RHB Research

Daibochi - Looking Forward To Better 2HFY13

kiasutrader
Publish date: Fri, 23 Aug 2013, 09:40 AM

Daibochi’s  1HFY13  earnings  were  in  line  with  consensus  and  our estimates.  Improvements  in  waste  control  and  higher  sales  volume  at its packaging segment lifted the group’s overall net profit. We bump up our  FY14  earnings  forecast  by  7.1%  as  we  see  higher  sales  after  it completes its capacity expansion. Maintain NEUTRAL, with a higher FV of MYR3.53 (from MYR3.08). 
 
- As expected. 1H13 sales improved by 2.5% y-o-y to MYR142.8m from MYR139.3m  while  net  profit  expanded  by  13.9%  y-o-y  to  MYR13.1m from  MYR11.5m.  The  higher  topline  was  underpinned  by  a  2%  y-o-y revenue  growth  from  its  packaging  segment  and  a  28%  growth  in revenue  at  its  property  division.  Improvements  in  waste  control  and higher sales  volume  from  its packaging  unit  lifted the group’s net profit, while  PBT  rose  10%  y-o-y  due  to  better  profitability  across  the  board. The packaging segment’s PBT rose by 10% y-o-y, largely supported by stronger  revenue  and  better  waste  control.  Meanwhile,  the  group’s property segment recorded a marginal PBT increase of 6%. Vis-à-vis last quarter, the 2Q13 turnover and earnings were down 5.3% and 15.5% y-o-y  respectively  due  to  unfavorable  exchange  rates,  particularly  in Australian  dollars,  the  increase  in  prices  of  certain  raw  materials  and lower sales during the quarter.

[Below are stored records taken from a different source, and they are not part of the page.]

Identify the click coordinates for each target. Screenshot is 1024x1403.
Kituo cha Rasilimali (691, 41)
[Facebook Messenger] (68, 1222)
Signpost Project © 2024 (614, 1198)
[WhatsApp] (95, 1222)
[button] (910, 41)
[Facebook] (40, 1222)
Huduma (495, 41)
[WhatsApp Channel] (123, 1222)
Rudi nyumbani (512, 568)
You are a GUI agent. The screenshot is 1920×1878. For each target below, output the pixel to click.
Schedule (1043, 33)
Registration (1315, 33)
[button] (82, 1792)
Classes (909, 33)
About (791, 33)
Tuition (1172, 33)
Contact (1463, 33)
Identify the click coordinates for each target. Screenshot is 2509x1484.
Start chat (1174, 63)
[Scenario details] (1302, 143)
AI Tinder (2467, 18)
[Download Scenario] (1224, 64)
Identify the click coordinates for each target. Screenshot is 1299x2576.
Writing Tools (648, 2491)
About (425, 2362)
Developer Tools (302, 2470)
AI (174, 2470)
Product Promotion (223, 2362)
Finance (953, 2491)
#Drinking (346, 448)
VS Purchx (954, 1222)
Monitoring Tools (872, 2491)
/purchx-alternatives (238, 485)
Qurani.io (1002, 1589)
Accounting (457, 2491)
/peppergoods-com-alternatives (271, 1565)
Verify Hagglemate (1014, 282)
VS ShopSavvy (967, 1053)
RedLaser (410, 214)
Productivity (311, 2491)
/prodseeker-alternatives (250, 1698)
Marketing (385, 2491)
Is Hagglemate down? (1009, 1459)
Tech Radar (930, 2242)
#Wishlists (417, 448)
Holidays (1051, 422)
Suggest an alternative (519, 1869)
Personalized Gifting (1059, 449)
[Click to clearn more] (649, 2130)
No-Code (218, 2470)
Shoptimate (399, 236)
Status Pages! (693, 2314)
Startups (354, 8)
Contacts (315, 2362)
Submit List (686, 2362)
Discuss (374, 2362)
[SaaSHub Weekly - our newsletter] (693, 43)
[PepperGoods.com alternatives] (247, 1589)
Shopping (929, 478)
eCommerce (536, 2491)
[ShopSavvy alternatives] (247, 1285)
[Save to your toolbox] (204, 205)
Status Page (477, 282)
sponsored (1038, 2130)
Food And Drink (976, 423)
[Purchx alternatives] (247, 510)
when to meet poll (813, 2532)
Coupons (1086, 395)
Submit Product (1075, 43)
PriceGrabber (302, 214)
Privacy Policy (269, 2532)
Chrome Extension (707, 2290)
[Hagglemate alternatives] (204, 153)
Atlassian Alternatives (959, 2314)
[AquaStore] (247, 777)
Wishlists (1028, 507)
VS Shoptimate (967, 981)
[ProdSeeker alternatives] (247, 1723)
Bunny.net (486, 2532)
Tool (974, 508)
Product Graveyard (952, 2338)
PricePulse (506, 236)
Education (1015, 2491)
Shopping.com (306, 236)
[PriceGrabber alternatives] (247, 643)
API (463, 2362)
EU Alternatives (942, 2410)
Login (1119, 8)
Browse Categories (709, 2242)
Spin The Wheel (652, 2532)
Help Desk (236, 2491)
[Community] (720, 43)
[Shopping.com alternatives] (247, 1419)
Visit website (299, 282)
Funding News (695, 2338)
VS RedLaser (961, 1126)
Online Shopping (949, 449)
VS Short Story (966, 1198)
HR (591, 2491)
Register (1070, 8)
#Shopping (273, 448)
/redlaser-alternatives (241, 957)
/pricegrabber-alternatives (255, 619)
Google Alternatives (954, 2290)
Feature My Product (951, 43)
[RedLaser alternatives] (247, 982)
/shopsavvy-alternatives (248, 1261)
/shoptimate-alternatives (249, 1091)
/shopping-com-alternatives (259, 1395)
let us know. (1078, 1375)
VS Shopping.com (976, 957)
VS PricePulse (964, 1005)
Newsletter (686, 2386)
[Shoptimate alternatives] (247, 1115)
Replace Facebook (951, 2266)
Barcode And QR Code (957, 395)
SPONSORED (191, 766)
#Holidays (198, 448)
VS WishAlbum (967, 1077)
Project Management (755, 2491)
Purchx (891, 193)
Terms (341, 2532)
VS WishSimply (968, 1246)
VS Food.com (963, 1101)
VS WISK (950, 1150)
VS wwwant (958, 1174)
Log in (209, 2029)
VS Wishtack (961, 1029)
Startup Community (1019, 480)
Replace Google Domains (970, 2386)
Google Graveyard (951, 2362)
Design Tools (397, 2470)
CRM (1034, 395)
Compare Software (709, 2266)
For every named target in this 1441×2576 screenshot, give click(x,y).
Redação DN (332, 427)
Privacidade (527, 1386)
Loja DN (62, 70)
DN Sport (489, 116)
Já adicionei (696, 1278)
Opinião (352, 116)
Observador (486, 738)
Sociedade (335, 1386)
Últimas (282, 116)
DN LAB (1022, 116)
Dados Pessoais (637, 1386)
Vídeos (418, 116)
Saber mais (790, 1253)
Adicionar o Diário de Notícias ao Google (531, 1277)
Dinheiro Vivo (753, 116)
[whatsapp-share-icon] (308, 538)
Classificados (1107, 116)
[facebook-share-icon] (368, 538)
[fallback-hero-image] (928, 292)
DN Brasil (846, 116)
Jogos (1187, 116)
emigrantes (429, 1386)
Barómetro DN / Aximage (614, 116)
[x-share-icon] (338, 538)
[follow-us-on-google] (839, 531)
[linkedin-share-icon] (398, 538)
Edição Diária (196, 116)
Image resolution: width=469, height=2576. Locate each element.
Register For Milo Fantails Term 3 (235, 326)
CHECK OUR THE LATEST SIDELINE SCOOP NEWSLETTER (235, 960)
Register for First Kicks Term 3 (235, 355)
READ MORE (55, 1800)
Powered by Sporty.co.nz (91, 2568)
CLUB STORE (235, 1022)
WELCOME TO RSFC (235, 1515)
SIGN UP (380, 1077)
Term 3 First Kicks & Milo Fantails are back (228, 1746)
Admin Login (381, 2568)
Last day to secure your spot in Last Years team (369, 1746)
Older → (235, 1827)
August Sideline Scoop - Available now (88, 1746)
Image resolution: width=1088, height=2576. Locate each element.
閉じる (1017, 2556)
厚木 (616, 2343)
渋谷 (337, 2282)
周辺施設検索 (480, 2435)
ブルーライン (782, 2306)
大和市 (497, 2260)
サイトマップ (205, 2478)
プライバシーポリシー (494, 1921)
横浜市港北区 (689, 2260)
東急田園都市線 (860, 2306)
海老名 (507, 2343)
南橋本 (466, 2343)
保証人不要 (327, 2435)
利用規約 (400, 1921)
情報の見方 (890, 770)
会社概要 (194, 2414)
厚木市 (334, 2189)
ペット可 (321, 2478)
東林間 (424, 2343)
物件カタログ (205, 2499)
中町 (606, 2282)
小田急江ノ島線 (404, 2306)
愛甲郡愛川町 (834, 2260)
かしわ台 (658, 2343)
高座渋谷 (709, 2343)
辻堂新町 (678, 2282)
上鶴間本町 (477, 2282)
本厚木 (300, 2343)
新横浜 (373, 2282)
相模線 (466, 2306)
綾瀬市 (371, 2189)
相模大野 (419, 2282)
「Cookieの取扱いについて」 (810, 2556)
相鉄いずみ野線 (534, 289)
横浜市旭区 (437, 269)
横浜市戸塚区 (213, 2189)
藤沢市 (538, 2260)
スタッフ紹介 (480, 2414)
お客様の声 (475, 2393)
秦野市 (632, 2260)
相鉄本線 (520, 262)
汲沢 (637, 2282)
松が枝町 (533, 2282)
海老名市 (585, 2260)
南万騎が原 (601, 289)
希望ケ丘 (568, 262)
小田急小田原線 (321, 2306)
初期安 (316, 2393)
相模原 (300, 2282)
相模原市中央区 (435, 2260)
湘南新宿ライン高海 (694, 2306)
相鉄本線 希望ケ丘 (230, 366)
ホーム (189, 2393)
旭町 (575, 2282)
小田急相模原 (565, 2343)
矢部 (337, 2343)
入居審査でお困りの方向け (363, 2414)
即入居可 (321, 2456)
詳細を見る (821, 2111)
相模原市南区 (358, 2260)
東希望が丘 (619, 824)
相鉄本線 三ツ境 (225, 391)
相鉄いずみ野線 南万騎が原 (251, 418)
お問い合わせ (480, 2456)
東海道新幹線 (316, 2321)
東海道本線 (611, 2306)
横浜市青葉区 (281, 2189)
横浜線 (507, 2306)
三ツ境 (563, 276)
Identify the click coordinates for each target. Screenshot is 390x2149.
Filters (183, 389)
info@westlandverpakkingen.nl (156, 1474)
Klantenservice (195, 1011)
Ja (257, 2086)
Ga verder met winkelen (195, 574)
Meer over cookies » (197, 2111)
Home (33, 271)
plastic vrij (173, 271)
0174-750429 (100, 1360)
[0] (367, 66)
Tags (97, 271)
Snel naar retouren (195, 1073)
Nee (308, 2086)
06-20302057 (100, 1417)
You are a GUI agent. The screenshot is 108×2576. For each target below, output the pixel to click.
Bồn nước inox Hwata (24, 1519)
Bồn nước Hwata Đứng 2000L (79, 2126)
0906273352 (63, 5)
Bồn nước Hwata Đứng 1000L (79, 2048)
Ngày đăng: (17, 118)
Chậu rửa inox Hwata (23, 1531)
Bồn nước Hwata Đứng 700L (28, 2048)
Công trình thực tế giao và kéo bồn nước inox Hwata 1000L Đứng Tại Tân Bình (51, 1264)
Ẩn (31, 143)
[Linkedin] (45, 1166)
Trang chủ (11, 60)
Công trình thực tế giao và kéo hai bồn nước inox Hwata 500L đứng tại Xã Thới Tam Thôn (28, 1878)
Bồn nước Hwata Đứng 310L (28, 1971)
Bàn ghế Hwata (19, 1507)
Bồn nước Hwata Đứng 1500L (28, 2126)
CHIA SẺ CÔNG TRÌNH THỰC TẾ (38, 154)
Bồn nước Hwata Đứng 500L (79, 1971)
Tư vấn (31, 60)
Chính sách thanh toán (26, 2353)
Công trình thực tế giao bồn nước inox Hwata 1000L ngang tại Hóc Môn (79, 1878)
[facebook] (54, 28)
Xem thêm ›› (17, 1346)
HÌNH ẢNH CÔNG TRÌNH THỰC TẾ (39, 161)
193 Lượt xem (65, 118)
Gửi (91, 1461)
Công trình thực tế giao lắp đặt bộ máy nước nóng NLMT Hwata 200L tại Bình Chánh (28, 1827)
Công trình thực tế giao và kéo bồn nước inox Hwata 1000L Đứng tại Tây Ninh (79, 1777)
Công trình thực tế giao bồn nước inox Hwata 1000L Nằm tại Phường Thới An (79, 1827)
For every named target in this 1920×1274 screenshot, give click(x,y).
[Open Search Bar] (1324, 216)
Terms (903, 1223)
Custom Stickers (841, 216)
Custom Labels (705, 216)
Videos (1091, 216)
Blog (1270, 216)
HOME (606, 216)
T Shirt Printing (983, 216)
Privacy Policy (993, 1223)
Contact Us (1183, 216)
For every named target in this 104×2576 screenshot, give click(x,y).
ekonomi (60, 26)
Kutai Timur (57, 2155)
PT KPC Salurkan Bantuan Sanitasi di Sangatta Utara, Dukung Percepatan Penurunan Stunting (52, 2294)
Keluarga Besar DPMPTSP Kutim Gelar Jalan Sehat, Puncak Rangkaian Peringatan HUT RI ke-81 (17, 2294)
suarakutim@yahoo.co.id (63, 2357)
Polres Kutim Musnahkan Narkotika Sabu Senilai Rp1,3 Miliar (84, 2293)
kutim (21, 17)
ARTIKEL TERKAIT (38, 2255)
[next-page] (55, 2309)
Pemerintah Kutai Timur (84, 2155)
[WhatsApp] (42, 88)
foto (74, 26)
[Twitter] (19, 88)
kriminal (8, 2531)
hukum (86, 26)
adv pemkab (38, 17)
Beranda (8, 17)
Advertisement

- Margins.  The group’s PBT margin improved to 12.3% from 11.5% in 1H12, supported by a stronger 12.1% margin from its packaging division (1H12: 11.3%). The company declared an interim tax-exempt dividend of 3 sen per share, bringing 1H13 DPS to 7 sen. 

- Risks. The key investment risks are: i) a sharp increase in raw material prices; ii) losing contracts from key customers (eg Nestle); and  iii) plant accidents/shutdowns.  

- Maintain NEUTRAL. We expect a stronger FY14 topline as the group’s new facility, slated for completion by 4QFY13, will enable it to expand its production capacity by 22% to 135m meters/month. As we bump up our FY14  earnings  estimates  by  7.1%  and  roll  over  our  valuation  to  12x FY14  EPS  (from  FY13  EPS),  our  FV  moves  up  to  MYR3.53  (from MYR3.08).  Maintain  NEUTRAL  since  the  stock  is  trading  at  a  forward P/E of ~14x, which is on par with its packaging industry peers.